11. The earbud (1) according to any one of the preceding claims, comprising a pressure sensor (9) and an electrocardiography sensor (17), wherein the processor (10) is configured to continuously measure the pressure detected by the pressure sensor (9) during an electrocardiography measurement for improving a Signal-to-Noise ratio of electrocardiography measurement.

12. The earbud (1) according to any one of the preceding claims, comprising a rechargeable battery (12), wherein at least a first or second electrode (5,6) is configured as a charging electrode for charging the rechargeable battery (12).

13. A pair of a left earbud (1) and a right earbud, at least the left or right earbud (1) being an earbud (1) according to any of claims 1 to 12.

14. A method of performing an electrocardiography or a bioimpedance measurement, with an earbud (1) comprising:

- at least one biosensor (17, 18) coupled to the at least one first electrode (5) and to the at least one second electrode (6) for performing a measurement of a bio signal of the user, the method comprising: - detecting with the sensor whether a finger of the user is placed on the second electrode (6), and

- measuring a biosignal of the user using the first and second electrodes (5,6) upon the sensor detecting that a finger of the user is placed on the second electrode (6).

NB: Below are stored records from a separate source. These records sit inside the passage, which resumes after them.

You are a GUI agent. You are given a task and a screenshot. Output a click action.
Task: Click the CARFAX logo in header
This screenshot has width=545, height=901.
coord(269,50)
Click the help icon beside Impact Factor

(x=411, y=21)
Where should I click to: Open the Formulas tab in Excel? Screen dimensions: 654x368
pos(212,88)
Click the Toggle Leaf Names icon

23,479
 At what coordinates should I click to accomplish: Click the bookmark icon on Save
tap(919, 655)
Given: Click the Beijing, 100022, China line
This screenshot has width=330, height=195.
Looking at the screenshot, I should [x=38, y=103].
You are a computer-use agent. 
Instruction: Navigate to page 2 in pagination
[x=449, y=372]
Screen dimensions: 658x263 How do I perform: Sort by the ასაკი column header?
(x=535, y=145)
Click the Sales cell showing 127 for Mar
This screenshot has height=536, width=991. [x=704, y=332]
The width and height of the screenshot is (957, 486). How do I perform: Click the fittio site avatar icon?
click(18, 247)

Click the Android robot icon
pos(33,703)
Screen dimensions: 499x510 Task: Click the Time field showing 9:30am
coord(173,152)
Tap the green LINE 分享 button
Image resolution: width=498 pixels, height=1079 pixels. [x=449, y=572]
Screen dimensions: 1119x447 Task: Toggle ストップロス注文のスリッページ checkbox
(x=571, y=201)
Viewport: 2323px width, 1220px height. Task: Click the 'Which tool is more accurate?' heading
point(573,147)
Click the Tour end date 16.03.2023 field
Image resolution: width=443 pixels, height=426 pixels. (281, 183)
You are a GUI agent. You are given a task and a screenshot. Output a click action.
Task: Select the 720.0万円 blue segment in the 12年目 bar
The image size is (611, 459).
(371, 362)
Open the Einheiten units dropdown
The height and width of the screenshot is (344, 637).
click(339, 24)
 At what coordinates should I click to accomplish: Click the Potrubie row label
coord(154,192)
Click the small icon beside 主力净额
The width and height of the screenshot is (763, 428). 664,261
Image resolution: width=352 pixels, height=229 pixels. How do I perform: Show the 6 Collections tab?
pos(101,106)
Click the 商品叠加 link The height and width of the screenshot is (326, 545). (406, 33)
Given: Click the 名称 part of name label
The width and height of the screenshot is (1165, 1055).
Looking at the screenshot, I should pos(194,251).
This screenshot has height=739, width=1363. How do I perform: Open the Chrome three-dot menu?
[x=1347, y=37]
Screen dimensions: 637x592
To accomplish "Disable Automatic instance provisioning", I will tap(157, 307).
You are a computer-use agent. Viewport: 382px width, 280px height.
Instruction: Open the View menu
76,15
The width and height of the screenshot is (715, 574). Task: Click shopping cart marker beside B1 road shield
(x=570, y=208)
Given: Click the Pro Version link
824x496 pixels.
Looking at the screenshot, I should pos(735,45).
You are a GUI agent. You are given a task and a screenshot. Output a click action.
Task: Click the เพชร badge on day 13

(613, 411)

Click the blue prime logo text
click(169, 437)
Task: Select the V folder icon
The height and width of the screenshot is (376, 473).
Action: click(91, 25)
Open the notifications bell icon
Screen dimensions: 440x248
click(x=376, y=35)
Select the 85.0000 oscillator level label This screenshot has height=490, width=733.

15. The method according to claim 14, wherein the earbud (1) comprises two first electrodes (5) and/or two second electrodes (6) and wherein a pressure sensor (9) is associated with each first and second electrode (5,6), the method comprising selecting the first and second electrodes (5,6) used for the measurement from the first and second electrodes (5,6) associated with the pressure sensors (9) indicating the highest pressures applied to the pressure sensors concerned (9).